:: Supplied data ::

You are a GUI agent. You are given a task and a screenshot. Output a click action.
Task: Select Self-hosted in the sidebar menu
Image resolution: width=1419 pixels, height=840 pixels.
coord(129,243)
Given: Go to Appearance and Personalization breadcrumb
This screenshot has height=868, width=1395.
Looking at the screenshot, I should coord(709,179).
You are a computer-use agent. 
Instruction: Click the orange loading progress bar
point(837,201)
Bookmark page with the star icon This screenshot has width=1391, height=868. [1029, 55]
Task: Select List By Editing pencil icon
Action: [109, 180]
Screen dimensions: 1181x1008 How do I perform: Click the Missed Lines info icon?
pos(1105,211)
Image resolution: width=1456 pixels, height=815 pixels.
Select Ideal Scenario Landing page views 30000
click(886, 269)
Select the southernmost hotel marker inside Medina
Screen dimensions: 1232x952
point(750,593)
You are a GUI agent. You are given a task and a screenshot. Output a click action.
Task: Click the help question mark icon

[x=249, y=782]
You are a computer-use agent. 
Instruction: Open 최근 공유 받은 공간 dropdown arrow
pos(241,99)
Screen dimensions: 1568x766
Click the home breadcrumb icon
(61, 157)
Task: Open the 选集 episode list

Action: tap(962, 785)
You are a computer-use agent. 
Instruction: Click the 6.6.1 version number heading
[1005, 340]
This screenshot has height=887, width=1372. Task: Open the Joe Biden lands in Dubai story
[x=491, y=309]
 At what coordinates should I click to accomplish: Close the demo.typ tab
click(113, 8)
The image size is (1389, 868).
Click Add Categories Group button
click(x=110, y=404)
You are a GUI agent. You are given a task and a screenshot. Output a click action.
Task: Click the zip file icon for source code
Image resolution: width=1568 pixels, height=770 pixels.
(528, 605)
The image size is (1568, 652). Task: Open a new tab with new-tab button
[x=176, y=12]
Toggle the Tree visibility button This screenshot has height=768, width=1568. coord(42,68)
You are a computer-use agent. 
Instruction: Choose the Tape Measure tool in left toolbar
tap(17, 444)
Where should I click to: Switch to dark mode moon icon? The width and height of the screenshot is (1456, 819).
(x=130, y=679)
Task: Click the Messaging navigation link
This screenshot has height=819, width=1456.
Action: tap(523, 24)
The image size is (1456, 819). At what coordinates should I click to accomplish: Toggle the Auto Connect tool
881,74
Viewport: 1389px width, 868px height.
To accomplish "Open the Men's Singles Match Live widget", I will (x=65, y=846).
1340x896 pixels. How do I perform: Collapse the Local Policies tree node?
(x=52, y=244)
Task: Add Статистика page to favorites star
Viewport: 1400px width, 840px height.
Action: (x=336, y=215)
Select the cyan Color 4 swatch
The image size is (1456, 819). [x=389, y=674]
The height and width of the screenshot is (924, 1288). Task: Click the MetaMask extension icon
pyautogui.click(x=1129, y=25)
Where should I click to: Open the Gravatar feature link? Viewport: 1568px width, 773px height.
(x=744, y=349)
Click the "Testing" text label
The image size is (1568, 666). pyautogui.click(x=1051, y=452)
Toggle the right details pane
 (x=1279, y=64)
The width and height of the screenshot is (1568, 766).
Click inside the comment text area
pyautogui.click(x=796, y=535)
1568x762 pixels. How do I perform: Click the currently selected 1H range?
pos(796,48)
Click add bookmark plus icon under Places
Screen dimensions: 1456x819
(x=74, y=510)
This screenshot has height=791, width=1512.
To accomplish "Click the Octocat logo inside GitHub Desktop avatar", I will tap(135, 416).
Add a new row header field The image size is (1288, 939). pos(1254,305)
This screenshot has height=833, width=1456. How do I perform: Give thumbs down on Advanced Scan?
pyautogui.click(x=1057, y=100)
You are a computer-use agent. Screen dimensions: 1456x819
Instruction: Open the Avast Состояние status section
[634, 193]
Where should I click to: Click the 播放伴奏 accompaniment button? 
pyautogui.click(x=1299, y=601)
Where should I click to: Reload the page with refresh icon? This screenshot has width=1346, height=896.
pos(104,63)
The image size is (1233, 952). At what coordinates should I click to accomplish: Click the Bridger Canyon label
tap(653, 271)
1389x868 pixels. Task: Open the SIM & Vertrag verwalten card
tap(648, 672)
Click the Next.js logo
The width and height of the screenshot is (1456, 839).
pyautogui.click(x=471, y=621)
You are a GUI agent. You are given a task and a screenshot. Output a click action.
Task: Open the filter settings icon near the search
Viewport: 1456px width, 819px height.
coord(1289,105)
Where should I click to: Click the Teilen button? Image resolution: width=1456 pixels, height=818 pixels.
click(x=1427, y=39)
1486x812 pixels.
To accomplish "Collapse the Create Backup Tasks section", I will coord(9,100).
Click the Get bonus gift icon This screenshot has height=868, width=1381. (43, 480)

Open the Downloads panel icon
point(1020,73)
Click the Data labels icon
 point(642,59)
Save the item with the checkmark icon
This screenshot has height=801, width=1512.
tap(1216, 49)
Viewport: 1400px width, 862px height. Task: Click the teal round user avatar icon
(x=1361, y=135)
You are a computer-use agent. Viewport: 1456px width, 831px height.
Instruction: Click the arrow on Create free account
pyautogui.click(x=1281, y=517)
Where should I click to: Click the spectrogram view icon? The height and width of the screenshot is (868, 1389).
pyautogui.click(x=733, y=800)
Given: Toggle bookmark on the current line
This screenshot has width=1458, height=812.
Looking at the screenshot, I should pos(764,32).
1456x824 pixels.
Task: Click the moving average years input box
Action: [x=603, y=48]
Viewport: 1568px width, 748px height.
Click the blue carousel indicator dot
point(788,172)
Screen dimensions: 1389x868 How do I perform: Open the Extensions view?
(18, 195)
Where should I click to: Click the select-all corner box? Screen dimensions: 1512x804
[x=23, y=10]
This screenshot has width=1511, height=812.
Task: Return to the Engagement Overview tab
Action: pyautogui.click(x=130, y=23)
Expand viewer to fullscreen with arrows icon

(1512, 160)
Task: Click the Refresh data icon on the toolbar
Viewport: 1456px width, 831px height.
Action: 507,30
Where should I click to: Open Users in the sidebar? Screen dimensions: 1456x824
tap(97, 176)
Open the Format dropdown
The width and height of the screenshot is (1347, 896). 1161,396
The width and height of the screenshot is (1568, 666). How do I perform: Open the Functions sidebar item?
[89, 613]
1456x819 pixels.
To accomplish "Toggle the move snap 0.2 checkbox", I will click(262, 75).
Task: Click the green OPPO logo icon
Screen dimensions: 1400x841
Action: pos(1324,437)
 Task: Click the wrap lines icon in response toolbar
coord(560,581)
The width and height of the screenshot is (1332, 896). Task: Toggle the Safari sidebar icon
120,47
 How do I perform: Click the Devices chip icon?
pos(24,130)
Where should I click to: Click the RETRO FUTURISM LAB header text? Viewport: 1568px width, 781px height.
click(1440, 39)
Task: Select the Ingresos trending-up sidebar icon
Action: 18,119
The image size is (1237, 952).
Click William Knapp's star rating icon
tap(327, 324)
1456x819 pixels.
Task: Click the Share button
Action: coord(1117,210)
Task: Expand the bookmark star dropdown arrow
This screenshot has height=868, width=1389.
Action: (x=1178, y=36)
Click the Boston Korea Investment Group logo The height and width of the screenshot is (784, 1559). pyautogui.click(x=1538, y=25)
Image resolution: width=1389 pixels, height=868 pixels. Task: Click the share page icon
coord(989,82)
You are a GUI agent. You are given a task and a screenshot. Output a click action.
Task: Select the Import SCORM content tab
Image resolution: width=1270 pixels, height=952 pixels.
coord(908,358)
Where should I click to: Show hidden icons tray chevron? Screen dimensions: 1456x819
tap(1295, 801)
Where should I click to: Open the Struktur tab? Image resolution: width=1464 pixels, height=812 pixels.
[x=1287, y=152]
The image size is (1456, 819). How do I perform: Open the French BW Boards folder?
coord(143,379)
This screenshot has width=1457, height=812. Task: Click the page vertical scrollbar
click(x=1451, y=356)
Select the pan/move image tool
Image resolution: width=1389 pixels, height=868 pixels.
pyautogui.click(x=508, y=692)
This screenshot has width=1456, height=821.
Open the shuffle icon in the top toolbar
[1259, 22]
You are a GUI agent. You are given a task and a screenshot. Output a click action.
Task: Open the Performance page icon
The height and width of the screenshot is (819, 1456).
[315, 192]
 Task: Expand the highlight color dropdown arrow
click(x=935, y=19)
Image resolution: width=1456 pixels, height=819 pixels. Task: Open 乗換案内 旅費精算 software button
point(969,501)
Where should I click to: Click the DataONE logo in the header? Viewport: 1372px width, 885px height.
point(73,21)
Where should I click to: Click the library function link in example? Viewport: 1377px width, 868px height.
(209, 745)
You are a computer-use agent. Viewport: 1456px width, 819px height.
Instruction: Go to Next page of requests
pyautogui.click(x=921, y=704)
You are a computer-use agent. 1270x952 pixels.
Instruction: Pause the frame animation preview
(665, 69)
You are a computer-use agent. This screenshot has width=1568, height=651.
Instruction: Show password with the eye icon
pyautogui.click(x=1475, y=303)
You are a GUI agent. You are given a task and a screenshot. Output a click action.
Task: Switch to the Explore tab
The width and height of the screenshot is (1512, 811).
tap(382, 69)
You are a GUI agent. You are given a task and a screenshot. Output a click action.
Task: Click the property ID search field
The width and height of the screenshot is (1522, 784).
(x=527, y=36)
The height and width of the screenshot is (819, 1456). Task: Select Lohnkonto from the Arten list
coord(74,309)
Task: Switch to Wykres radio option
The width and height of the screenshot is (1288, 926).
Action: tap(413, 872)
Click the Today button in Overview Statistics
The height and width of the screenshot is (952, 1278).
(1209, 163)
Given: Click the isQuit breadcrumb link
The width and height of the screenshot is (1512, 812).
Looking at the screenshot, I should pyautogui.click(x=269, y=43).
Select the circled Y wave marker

:::

Requirement - Transcribe each line of the data above, unaltered, from the one where "Task: Expand the highlight" appears to the one where "You are a computer-use agent. Viewport: 1456px width, 819px" appears, inclusive of both.

Solution -
 Task: Expand the highlight color dropdown arrow
click(x=935, y=19)
Image resolution: width=1456 pixels, height=819 pixels. Task: Open 乗換案内 旅費精算 software button
point(969,501)
Where should I click to: Click the DataONE logo in the header? Viewport: 1372px width, 885px height.
point(73,21)
Where should I click to: Click the library function link in example? Viewport: 1377px width, 868px height.
(209, 745)
You are a computer-use agent. Viewport: 1456px width, 819px height.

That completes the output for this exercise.